In this article, we will talk about Valuation of Unlisted Shares and five different ways of valuing unlisted equities.

In the stock market, valuation is one of the most important concepts. Everything depends on the valuation of the stock.

Valuation of Unlisted SharesHowever, when the stock is listed in major stock exchanges, it becomes easy to value the stock.

With unlisted stocks, it is difficult to find the fair value as there is no market price available.

Everything related to the unlisted shares is either dependent on the assumptions or book values.

Furthermore, you need to change the valuation immediately if there are some material changes in the company.

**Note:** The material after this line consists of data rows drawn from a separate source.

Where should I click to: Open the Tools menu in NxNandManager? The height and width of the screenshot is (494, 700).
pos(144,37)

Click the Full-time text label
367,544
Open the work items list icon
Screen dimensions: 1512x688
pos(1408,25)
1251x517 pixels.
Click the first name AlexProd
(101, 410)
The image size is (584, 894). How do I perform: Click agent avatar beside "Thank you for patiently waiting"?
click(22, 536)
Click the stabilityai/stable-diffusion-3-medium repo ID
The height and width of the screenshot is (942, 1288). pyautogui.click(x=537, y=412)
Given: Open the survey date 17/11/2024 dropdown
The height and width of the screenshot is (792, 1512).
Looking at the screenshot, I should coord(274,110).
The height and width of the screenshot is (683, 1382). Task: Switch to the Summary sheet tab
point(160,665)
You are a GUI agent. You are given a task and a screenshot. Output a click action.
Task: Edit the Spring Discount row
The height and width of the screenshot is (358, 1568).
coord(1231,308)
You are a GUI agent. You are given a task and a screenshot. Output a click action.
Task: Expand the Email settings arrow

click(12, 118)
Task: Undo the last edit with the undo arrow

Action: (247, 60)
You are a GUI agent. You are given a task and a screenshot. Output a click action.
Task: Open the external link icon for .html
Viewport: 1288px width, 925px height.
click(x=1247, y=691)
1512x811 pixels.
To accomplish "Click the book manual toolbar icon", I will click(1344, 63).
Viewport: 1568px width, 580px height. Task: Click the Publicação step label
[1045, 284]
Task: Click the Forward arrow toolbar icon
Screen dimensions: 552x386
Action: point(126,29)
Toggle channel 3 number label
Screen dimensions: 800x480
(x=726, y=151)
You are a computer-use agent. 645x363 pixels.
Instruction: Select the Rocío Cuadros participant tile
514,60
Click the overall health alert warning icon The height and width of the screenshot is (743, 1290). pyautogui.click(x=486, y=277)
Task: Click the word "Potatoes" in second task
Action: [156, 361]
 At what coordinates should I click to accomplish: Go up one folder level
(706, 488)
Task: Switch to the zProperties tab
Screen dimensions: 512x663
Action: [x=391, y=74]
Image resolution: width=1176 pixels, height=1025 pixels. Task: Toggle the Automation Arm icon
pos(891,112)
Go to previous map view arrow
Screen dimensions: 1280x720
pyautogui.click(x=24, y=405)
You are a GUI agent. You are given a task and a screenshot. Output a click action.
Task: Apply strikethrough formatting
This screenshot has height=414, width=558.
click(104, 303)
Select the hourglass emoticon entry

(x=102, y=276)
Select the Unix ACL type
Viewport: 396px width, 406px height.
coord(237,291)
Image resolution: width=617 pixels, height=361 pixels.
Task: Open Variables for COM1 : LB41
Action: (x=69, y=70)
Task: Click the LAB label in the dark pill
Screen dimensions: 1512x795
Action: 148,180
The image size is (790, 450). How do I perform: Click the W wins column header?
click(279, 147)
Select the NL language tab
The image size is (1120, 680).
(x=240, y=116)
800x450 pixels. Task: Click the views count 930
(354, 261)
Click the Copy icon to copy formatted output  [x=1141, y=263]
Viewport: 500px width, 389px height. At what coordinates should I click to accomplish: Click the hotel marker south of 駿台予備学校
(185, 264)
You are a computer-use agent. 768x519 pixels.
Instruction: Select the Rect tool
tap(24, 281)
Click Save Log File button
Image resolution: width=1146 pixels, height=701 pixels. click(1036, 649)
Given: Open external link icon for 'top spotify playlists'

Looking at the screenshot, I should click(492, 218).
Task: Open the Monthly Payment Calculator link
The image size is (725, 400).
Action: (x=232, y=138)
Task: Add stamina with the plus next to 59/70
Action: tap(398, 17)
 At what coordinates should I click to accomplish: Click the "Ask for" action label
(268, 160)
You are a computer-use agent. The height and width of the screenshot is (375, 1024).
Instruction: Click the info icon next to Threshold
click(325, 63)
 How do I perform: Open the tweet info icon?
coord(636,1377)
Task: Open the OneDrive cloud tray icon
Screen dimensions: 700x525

For instance, if the company’s credit rating goes down, or customers or clients file legal suits against the company.

Even if the company makes a breakthrough invention, anything of a similar sort.

Valuation of Unlisted Shares – 5 Methods

Here are the list of 5 methods used for valuation of unlisted stocks in India.

  1. Recent Transaction Price Method
  2. Book Value Method
  3. Present Value Method or Price to Earnings Ratio
  4. Net Asset Value – Including Goodwill and Identified Intangibles
  5. Net Asset Value – Excluding Goodwill and Identified Intangibles

These are 5 methods which a company used to value their unnlisted shares in the unlisted stock market.

Lets have a detailed understanding of these 5 methods below.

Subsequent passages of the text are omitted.